第26話 タメ口で話して

「あのさ」

「ハイィイッ!」

「……」


 その無言は呆れたから。仕方ないだろ! こっちは慣れないことの連続で緊張しまくりなんだよ!


「ハァ────」


 深ぁいため息つかれた。

 お気持ちはお察ししますが、無理なもんは無理なんです。


「あのさ、言っていいかな」


 これは同意を求めているのではない。今からミサイルを撃つので構えなさい、と言っているのだ。

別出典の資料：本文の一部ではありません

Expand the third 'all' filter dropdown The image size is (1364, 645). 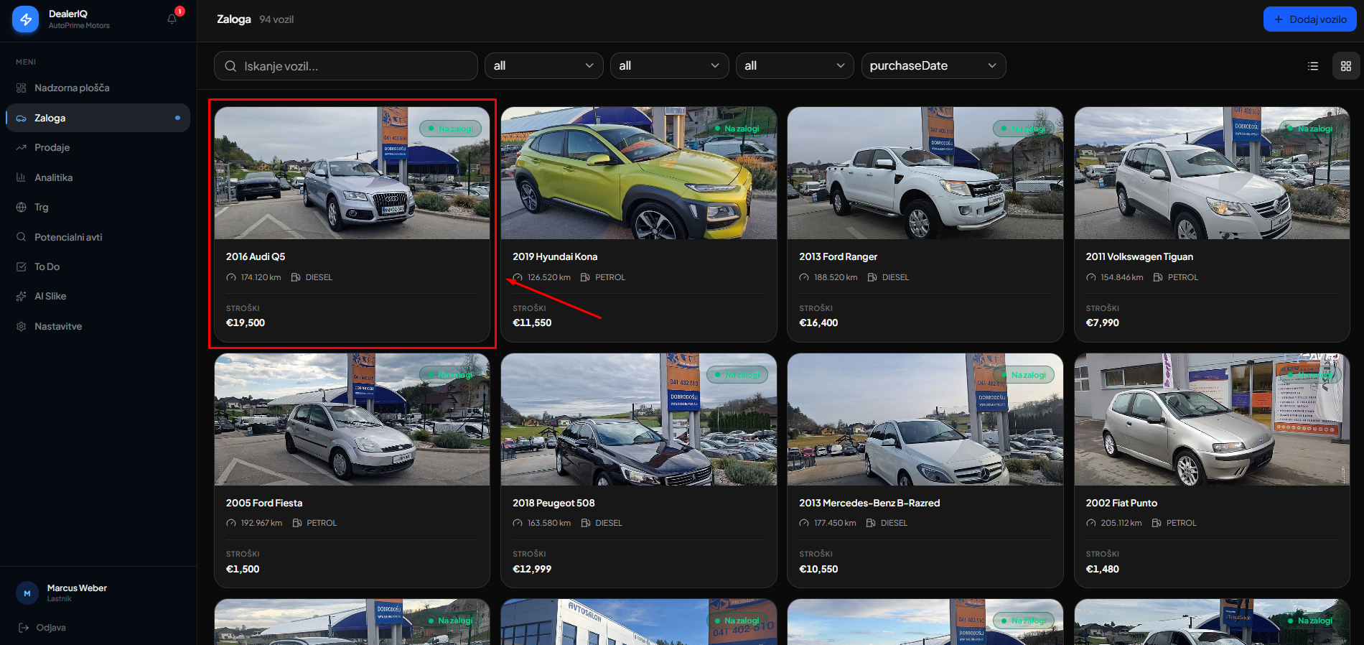(x=795, y=66)
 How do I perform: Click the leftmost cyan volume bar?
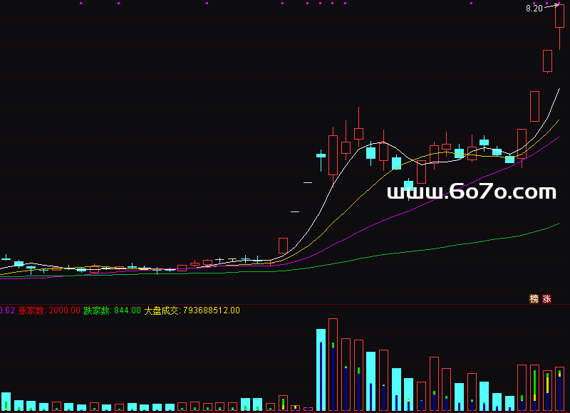[6, 402]
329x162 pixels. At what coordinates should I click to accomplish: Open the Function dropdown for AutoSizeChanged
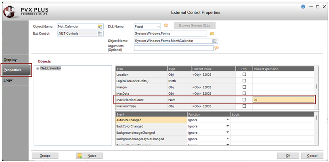227,120
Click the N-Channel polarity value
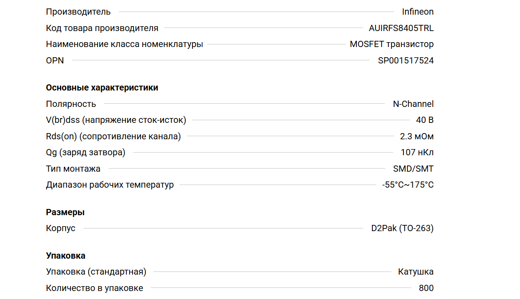 413,104
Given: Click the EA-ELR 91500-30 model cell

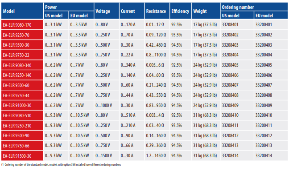Looking at the screenshot, I should tap(22, 156).
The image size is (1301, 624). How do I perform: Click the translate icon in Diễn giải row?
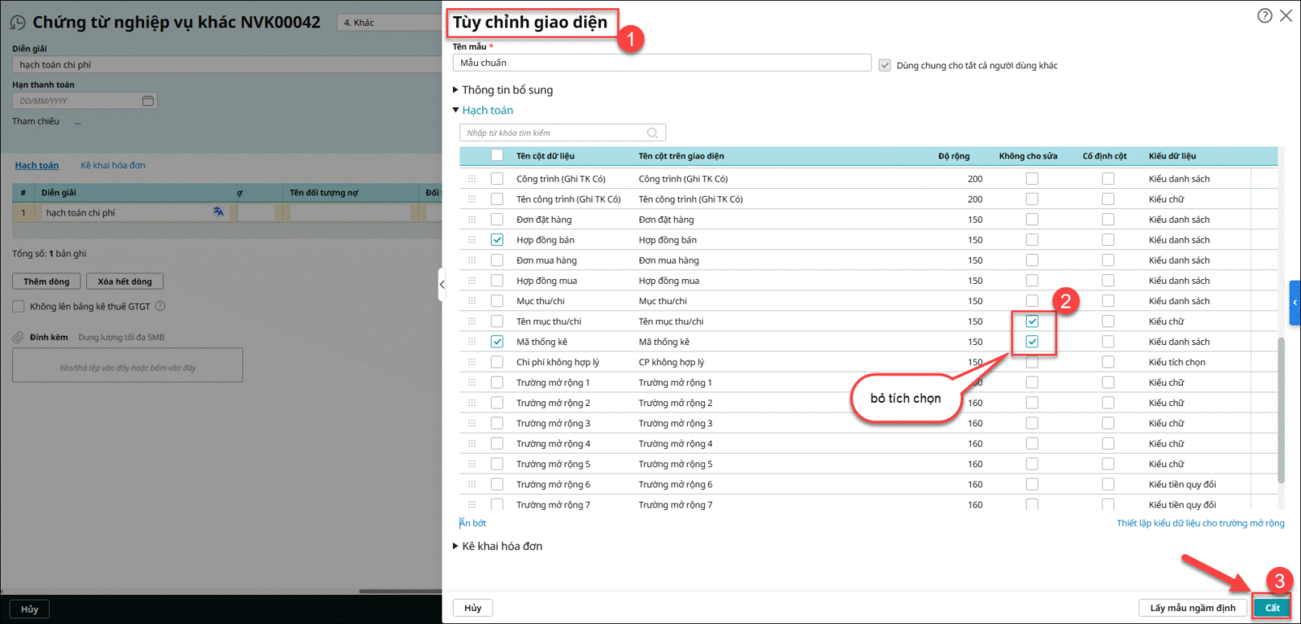[x=218, y=212]
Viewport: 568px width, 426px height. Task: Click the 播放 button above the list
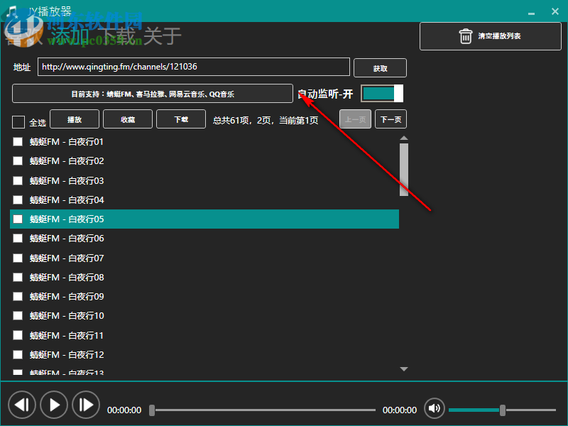[x=74, y=119]

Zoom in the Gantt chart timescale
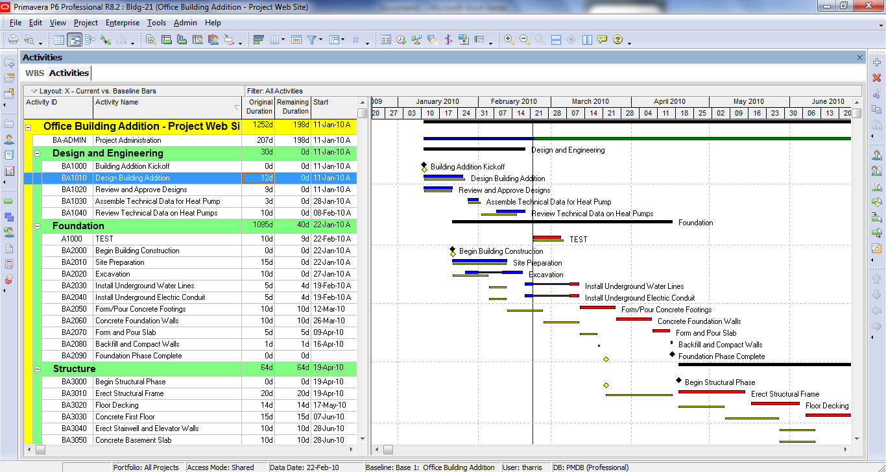[509, 40]
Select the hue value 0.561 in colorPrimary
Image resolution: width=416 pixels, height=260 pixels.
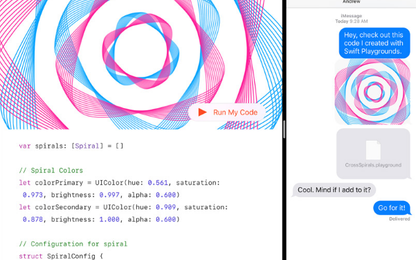tap(158, 182)
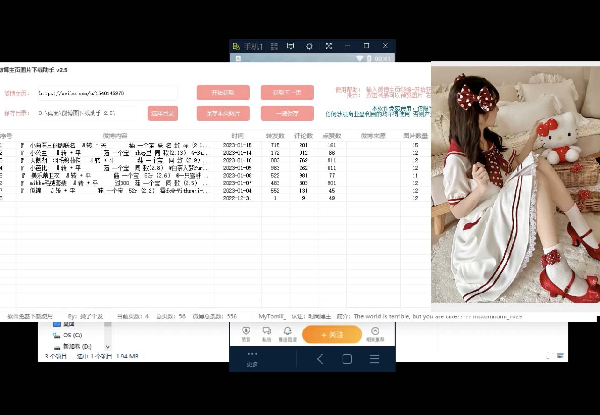Click 选择目录 to choose save folder

[163, 113]
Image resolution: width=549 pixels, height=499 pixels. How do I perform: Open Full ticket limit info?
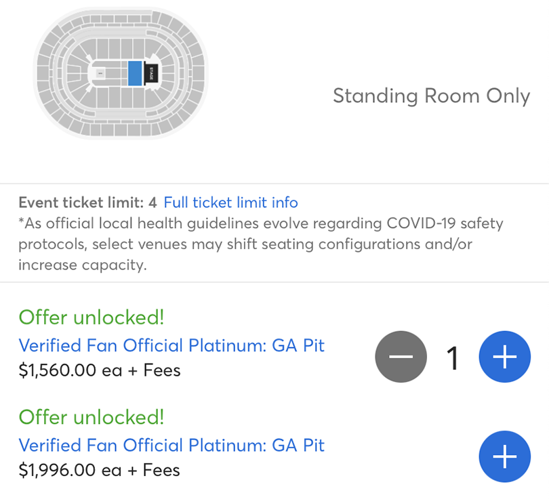(x=230, y=202)
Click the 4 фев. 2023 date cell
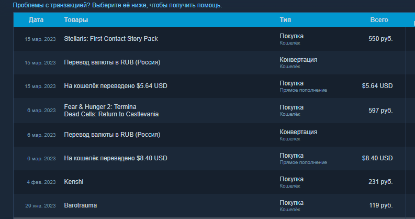Screen dimensions: 415x219 point(41,182)
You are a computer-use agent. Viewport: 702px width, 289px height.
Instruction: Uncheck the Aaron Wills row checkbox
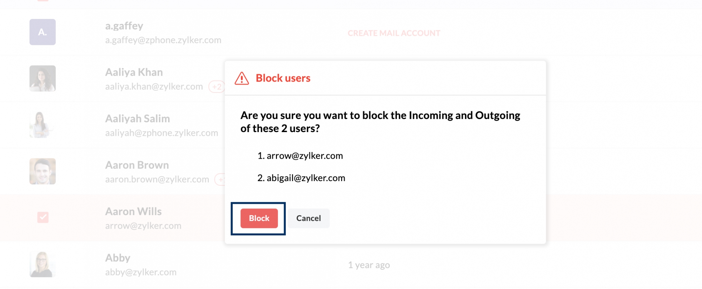click(43, 217)
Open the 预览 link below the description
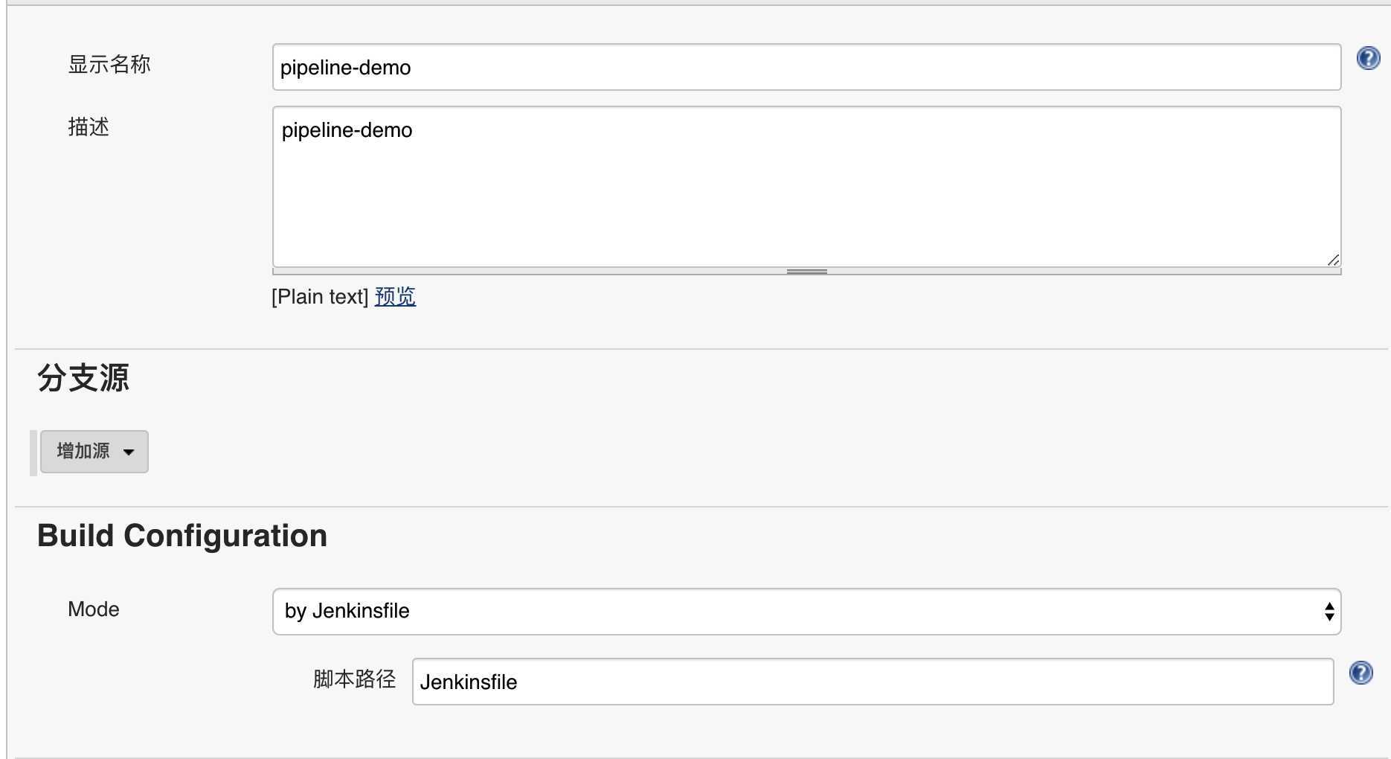This screenshot has width=1391, height=759. [395, 297]
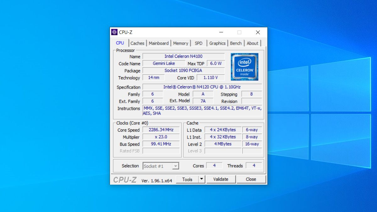Screen dimensions: 377x212
Task: Go to the SPD tab
Action: 199,43
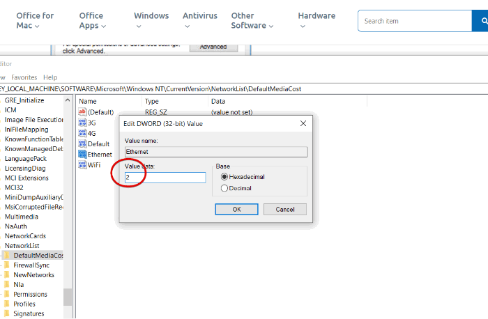Screen dimensions: 488x319
Task: Click the Value data input field
Action: (x=165, y=178)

 嫌です! と言いたいけど拒否権なんかないのは知ってる。


「わたしはあなたと同じ中学生ですー、女優とかしてるのは忘れて下さいー、じゃないと会話できませんー」


 ホラ無理難題。

 しかも若干腹立つ言い方。


「どうやって忘れるのか教えて下さいー」


 お返ししてやる! どうだ!

 調子に乗ったおれにミサイル飛んできたー!


「知らんわー!」


 ぶっす──!!


 おれのデコに、綺麗に整えられた彼女の右手人差し指の爪が、華麗にぶっ刺さった!


 ピュー

 血が!

 血ィ出た!


「あらごめんなさい」


 彼女は自分の爪をキレイにティッシュで拭いて、それをおれの方へポイっと放った。

 これで拭けってか!

 なんだこの女!


「それで謝ってんのかよ」

「あら怒ったの」

「怒るに決まってんだろ!」

「で、どうするの」

「どうするって……」


 殴る……訳にいかないし、そもそもおれ誰かを殴ったことないし、ええ? どうすればいいの?


「……ともかく謝れよ」

「さっき謝りましたー」


 クッソむかつく!


「謝ってねーだろ! バカにしたような態度しやがって」

「じゃあ、ご・め・ん・な・サイ♪」


 ムカつく────!

 ムカついても何もできん────!

 余計ムカつく────!


「申し訳ございませんでした」


 ぺこり。

 机に顔が付くほど、彼女は頭を下げた。


 ……へ?


「貴方にくだけてもらえないと困るから……」


 だから怒らせたってこと? わざと?

 怒りやイライラはまだ治らないから混乱する。そんなこと言われて、頭で理解できたって、この気持ちはどこへやればいいってんだ。


「タメ口でいいし、友達面していい。緊張しないで、 テキトーにしゃべって。だってわたし、これから貴方にずっと迷惑かけるかもしれない。それなのに貴方がわたしに何も言えないんじゃ、貴方文句も言えないわ。酷い目に合わせてるのは、わたしなのに」


 ……そういうことか……


「……い……ぞ!」


 声がする。


 バタバタ……


 足音も聞こえる。複数だ。

 同時にバイブレータが振動した。ケアウグイスを見ると、暗い画面に文字が浮かんで見える。おれのは『滝夜さん』彼女のは『咲良さん』

 うっすら見えてるお互いに頷き合う。画面は続きを表示する。


『咲良さんを4人が探しています』

『部屋の明かりを消して下さい』


 彼女は心構えができていたかのように、指示に従ってさっとライトを消した。

 全く見えなくなって、目をパチパチする。

 明かりはケアウグイスの表示だけだ。


『カバンを持って下さい』


 弁当あらかた食べ終わってて、良かった。でも片付けていない。

 ドアの隙間から、四角く光が枠を描いているせいで、目が慣れるのは早かった。そっと弁当の蓋を取り、しまおうとする。


 カチャッ


 小さな音でもビクッとするほど驚く。心臓に悪い……

 箸だけでもびっくりするほど音が鳴る。

 どうにか片付け終わると、表示が変わった。


『向こうのウグイスと連携します』

『部屋に戻るよう誘導されるので』

『左隣の部屋へ移動して下さい』


 点滅して、これが指示であることを強調する。同時に少し離れた場所でサイレンの音が鳴り、『会議室へ戻って下さい』の声が聞こえる。


「戻れって」

「ええ? せっかく──」


 言い合う声に注意しながら、素早く移動する。

 隣の部屋は開いていた。閉めようとしたが手を引っ張られてできなかった。音もするし、必要ないんだろう。


 広い場所で、奥に業務用のエレベータらしきものがある。彼女は迷わずボタンを押した。この階に止めておいたのか、すぐドアが開く。二人で乗るには大き過ぎるエレベータだ。

 さっとボタンを押して、ほっと一息ついた彼女は、「ごめんなさい!」と身体を二つに折って謝った。


「いやいいよ」


 なんかもう、全然許せる。

 彼女はこれ以上ないくらい悪いと思ってくれてるし、こういうのも、別に面白いと思えなくもない。


「だからもう謝んなくていいから」


 彼女にはどうしようもないんだし、相手がおれなのは偶然なんだし。